### EXERCISE DETAILS
Copy exactly the lines from the one containing "You are a computer-use" through the last line of the records below, including both, and leave out any pictures.

Source data
※
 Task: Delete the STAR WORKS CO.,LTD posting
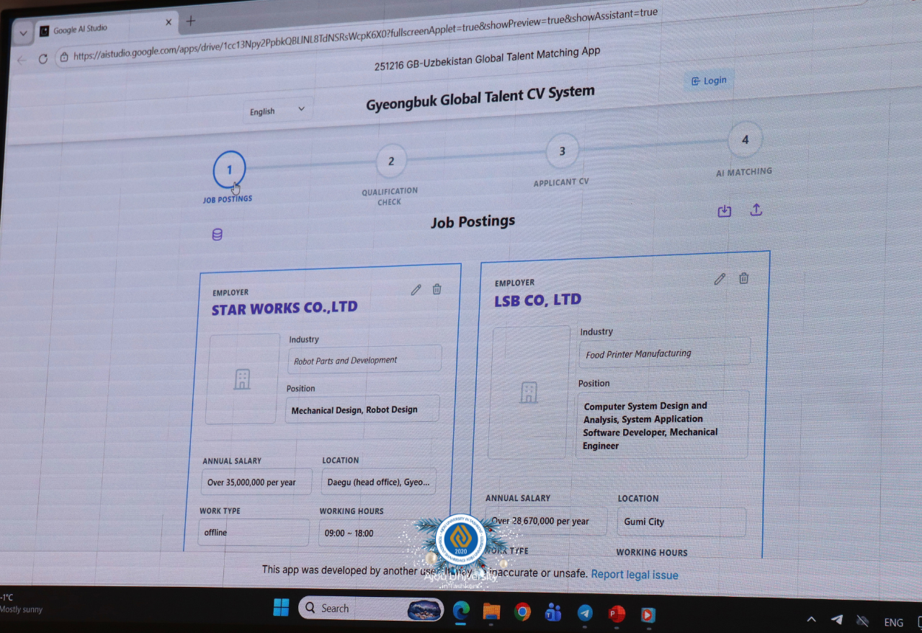(x=437, y=289)
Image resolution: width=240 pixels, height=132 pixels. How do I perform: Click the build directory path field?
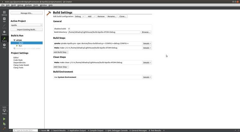[104, 32]
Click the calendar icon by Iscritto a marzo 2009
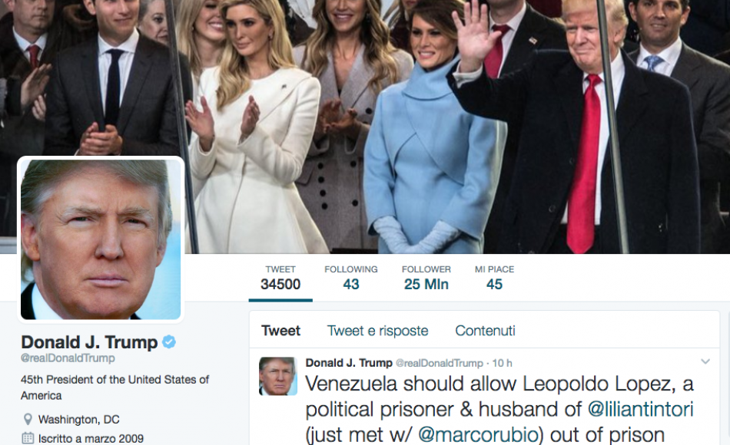The image size is (730, 445). click(28, 438)
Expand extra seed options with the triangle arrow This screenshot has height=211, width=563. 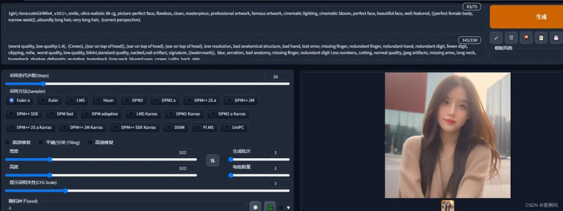288,208
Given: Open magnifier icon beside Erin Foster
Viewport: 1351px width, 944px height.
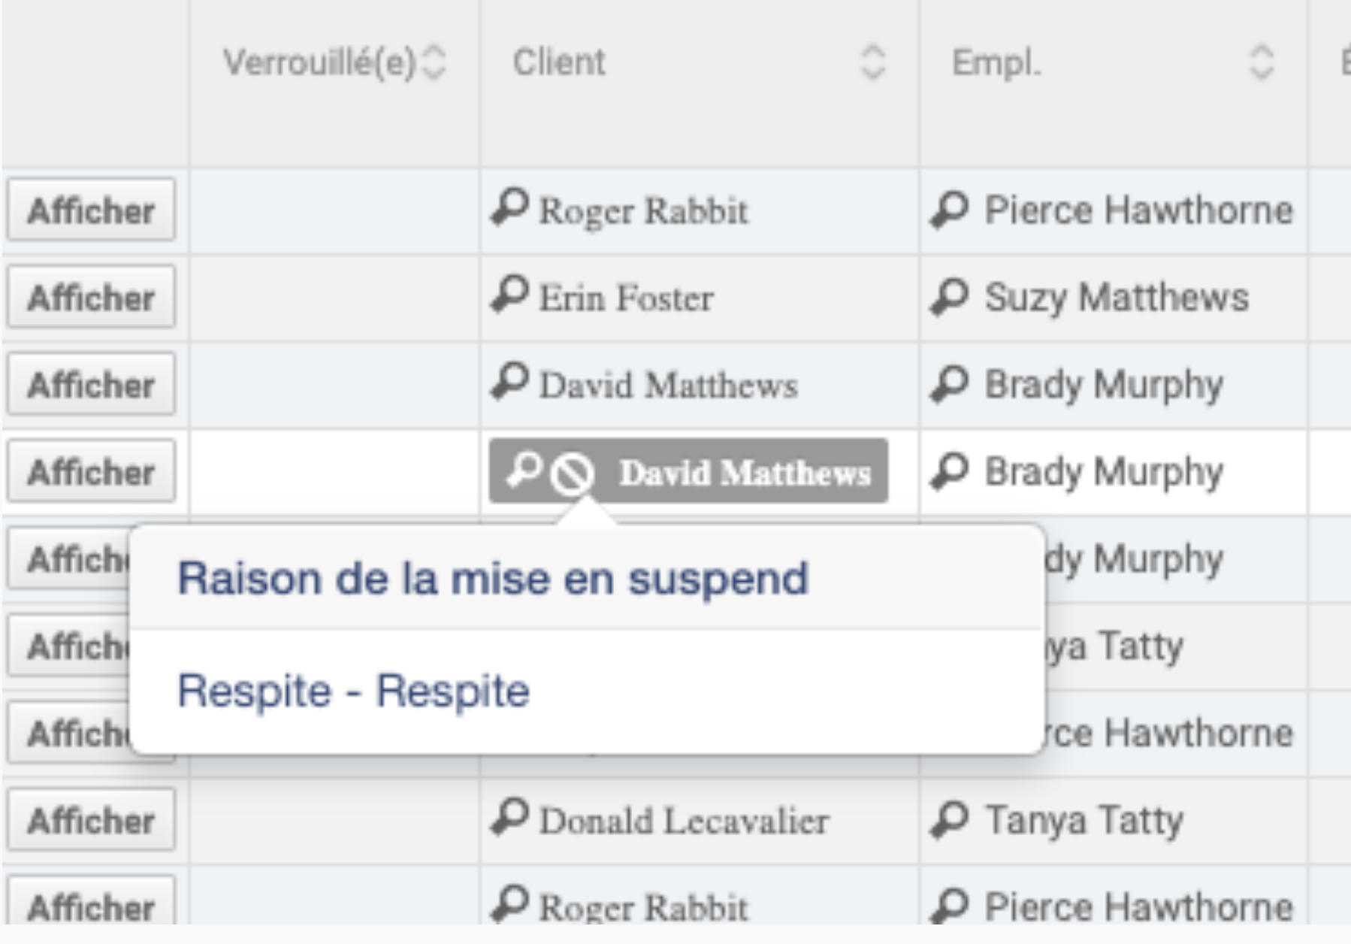Looking at the screenshot, I should pos(510,294).
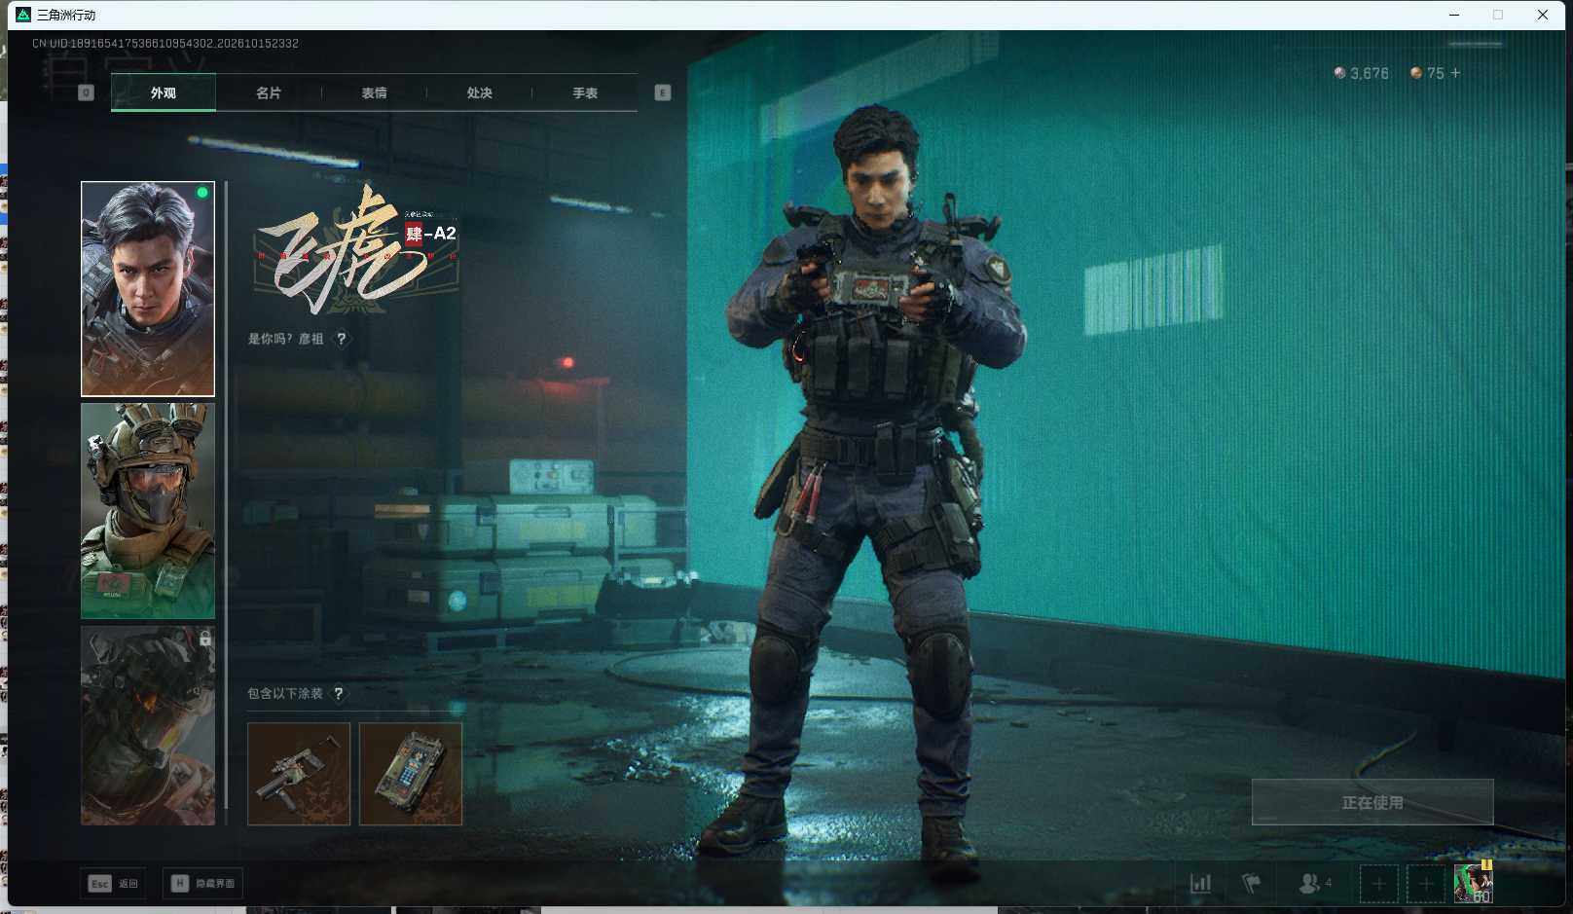The image size is (1573, 914).
Task: Open the player avatar level 60
Action: tap(1474, 883)
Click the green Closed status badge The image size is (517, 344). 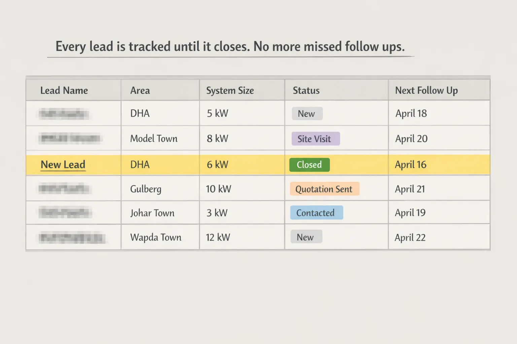309,165
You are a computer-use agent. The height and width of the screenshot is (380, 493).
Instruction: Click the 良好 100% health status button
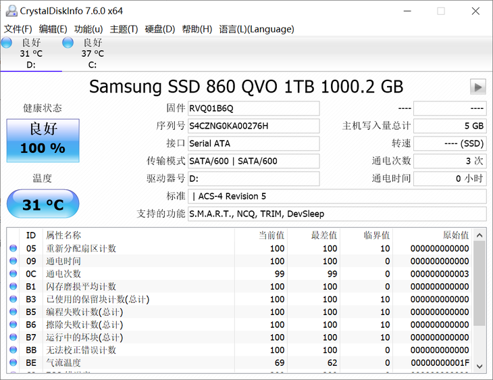(43, 140)
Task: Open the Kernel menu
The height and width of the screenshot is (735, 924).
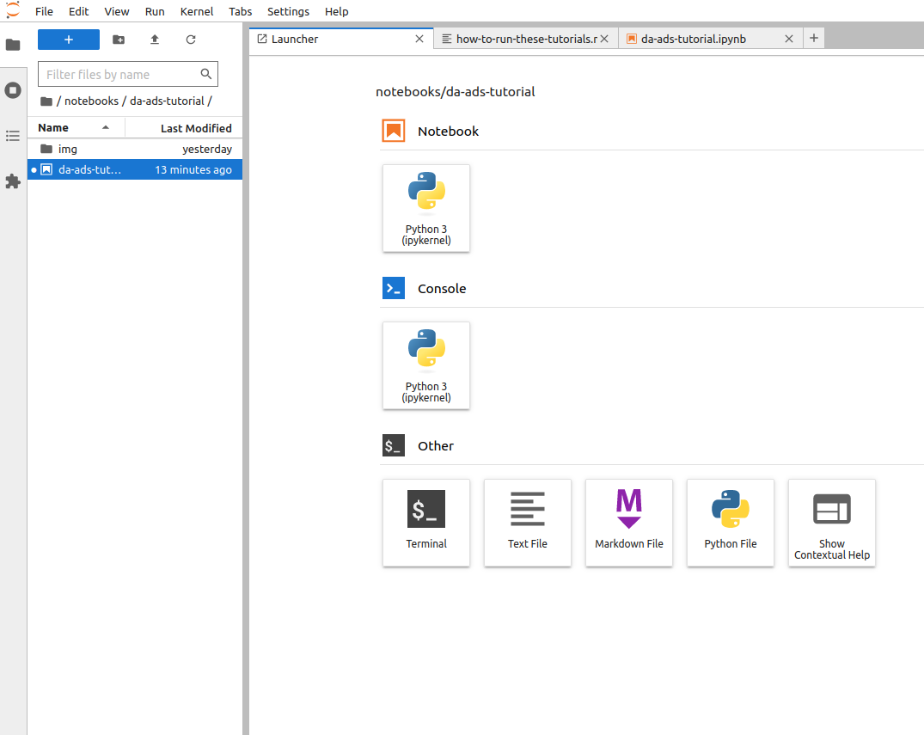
※
### RESPONSE TO THE TASK
You are a computer-use agent. The height and width of the screenshot is (380, 493).
Instruction: Click the 良好 100% health status button
(43, 140)
Task: Open the Kernel menu
The height and width of the screenshot is (735, 924).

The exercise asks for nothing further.